As they try to understand this tragedy in their lives, they know that their youngest son was planning a future. They believe that what happened was the result of teenage impulse, perhaps caused by depression and hard-to-recognize symptoms.
(Doug Stone) “He had a lot of dreams and schemes; he was kind of a thinker. He had all kinds of romantic ideas . I know that when I would hear stories of a teen suicide it was reassuring in my mind to think that. There must have been ways to see it coming, and that I’m a little smarter and a little better parent than everybody else so my kids are safe. And of course I would see it coming, I would talk to my children. The reality of it for me is that it just wasn’t true. I never saw it coming.”

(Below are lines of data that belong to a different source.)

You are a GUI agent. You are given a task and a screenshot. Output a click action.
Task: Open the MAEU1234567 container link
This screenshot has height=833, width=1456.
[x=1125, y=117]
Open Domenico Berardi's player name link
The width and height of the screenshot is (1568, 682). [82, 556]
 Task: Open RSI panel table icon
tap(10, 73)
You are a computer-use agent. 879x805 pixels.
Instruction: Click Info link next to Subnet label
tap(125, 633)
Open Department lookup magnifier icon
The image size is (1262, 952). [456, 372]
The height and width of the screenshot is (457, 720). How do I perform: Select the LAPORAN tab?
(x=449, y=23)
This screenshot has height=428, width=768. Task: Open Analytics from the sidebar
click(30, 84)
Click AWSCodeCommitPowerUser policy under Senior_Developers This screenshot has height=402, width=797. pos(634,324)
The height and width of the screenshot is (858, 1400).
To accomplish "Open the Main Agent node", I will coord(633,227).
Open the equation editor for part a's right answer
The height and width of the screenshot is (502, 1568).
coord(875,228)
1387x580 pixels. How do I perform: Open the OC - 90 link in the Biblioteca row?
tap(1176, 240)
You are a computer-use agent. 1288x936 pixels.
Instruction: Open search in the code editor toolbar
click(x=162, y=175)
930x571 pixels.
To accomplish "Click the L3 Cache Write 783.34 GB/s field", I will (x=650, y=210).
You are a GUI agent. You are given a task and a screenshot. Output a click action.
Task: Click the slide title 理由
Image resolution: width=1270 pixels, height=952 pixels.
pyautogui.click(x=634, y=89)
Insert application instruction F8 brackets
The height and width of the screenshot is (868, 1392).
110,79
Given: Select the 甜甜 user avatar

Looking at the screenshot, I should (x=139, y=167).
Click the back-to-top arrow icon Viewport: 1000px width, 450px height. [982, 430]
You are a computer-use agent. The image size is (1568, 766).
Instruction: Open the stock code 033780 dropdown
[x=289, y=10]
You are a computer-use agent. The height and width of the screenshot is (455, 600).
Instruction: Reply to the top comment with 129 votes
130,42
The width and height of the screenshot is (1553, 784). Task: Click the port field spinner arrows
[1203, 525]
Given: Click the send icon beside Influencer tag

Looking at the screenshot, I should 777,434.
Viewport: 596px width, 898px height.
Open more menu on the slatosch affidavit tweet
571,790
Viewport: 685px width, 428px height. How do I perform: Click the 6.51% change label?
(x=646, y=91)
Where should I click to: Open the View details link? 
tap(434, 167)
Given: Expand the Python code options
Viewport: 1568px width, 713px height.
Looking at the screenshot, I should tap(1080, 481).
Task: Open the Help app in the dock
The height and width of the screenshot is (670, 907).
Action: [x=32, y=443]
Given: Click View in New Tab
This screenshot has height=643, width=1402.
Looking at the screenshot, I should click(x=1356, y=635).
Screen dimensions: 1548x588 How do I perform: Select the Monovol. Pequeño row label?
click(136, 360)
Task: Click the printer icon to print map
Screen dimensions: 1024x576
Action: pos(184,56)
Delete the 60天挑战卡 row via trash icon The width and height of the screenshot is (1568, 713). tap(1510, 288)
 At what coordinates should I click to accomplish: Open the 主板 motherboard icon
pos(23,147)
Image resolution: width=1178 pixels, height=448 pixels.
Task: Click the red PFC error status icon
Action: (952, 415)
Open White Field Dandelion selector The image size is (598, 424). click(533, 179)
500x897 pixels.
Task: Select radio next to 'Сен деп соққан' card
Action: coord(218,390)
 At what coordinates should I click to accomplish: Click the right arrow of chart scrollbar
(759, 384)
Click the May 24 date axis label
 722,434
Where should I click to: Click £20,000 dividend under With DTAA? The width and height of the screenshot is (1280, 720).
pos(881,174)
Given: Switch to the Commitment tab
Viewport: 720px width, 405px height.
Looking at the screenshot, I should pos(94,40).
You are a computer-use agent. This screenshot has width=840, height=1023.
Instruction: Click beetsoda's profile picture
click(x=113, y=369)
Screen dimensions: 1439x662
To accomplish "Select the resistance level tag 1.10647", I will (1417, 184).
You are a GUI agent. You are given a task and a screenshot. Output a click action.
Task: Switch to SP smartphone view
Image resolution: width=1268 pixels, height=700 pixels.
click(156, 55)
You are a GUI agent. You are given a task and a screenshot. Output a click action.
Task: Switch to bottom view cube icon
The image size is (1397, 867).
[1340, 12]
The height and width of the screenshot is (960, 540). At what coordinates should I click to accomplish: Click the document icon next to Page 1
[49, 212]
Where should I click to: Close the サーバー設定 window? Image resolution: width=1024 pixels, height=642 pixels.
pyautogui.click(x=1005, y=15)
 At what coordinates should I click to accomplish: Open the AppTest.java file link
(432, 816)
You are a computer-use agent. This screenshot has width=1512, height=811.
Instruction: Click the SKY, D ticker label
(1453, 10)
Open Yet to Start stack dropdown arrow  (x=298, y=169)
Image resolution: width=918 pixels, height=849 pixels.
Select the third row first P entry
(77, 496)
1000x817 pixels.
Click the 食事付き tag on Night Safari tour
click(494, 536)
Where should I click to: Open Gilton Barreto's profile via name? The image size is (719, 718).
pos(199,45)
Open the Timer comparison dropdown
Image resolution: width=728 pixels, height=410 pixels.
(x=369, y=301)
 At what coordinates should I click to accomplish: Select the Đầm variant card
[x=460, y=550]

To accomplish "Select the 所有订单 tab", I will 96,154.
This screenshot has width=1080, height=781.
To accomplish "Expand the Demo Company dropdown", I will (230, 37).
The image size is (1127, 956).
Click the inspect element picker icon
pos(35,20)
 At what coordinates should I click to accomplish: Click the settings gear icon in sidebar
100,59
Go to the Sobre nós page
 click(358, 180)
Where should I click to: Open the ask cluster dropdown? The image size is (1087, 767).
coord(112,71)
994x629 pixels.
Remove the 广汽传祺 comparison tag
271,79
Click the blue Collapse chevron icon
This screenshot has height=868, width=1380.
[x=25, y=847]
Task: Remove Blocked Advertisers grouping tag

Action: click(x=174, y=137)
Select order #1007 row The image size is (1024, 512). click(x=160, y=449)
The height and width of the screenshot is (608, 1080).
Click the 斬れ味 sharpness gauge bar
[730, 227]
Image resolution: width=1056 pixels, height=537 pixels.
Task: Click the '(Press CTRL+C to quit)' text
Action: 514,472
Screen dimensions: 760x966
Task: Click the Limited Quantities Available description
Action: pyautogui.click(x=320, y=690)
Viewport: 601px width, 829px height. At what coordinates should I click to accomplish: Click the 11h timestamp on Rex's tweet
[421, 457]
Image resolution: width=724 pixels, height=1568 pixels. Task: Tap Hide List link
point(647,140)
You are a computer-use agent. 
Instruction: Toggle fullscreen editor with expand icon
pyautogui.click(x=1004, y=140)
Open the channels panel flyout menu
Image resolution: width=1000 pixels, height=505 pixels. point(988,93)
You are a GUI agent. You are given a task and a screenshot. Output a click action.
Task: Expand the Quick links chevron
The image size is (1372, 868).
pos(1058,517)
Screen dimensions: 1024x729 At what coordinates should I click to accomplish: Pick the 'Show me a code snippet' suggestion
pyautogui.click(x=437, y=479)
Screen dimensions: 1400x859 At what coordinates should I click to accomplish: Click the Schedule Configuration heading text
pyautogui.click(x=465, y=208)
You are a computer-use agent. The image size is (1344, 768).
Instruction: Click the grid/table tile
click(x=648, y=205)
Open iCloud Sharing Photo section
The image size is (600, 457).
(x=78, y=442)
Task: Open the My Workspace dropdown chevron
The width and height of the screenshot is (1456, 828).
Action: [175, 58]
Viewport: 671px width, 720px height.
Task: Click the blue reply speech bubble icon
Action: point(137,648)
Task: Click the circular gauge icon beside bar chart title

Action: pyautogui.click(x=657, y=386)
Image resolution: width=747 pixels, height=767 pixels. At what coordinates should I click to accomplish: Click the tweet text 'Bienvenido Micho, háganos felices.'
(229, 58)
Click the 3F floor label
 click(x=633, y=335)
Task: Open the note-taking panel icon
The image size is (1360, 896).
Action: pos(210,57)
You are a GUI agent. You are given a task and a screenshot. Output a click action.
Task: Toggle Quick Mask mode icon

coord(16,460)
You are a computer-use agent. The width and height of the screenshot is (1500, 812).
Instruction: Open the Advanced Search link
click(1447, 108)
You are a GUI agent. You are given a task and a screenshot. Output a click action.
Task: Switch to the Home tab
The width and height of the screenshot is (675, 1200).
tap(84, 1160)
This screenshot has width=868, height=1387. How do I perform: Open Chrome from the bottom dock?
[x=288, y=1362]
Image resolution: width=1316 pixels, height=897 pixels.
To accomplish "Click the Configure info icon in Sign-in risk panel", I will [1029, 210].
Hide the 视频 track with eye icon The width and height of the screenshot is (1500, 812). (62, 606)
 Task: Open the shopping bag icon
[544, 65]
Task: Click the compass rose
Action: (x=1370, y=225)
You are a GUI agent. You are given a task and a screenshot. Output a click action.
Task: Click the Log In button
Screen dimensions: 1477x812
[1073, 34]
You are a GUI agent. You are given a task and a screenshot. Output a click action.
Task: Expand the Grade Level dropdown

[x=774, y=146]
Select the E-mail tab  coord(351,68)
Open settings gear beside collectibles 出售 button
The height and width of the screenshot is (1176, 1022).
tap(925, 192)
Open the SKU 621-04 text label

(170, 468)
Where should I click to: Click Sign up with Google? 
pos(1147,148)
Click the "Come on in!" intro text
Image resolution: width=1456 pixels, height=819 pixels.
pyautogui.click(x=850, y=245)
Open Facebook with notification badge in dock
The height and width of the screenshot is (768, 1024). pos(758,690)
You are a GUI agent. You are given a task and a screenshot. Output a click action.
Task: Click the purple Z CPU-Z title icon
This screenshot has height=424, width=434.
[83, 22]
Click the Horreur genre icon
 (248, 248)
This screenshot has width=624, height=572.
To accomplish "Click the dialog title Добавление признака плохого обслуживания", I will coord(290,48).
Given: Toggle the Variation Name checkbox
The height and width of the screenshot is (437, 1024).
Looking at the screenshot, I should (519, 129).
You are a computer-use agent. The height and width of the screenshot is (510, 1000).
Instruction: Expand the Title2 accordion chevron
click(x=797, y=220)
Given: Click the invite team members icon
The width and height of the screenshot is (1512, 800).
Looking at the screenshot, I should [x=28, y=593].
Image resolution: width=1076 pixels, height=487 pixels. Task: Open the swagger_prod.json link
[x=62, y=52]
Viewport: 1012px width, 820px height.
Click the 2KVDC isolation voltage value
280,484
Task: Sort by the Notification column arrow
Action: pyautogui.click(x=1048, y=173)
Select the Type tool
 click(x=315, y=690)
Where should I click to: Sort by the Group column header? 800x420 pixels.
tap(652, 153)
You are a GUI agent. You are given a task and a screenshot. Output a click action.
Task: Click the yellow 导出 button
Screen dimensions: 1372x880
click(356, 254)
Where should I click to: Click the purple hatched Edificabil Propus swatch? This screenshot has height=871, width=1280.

(Van Hoesen) Terri Stone says the topic should be talked about the same way we talk to teenagers about smoking, drugs and sex.
(Terri Stone) “And I want parents to understand that this is something that should be talked about, even if your child is not at risk. Because Kyle – I would have never put Kyle as a child at risk. All children are at risk.”
(Van Hoesen) The Vermont Department of Health says on average, four teenagers between the ages of 15 and 19 take their own lives every year. Barbara Frankowski, a pediatrician at the University of Vermont and Fletcher Allen Health Care, has another statistic. She says suicides for young people 10 to 24 account for 13% of all adolescent deaths. In Vermont, it’s the third leading cause of death for teenagers.
Speaking generally, Frankowski worries about a number of contributing factors when it comes to teenagers and suicide: drugs or alcohol; the breakup of a relationship; fragile self-esteem; and teenagers on the fringe like gay and lesbian kids.
(Frankowski) “We do know that many more teenagers think about suicide or attempt suicide than are actually successful in completing suicide. Probably the numbers are, for every one – I guess if you want to call it ‘successful’ suicide, there’s probably 50 to 100 young people who attempt suicide.”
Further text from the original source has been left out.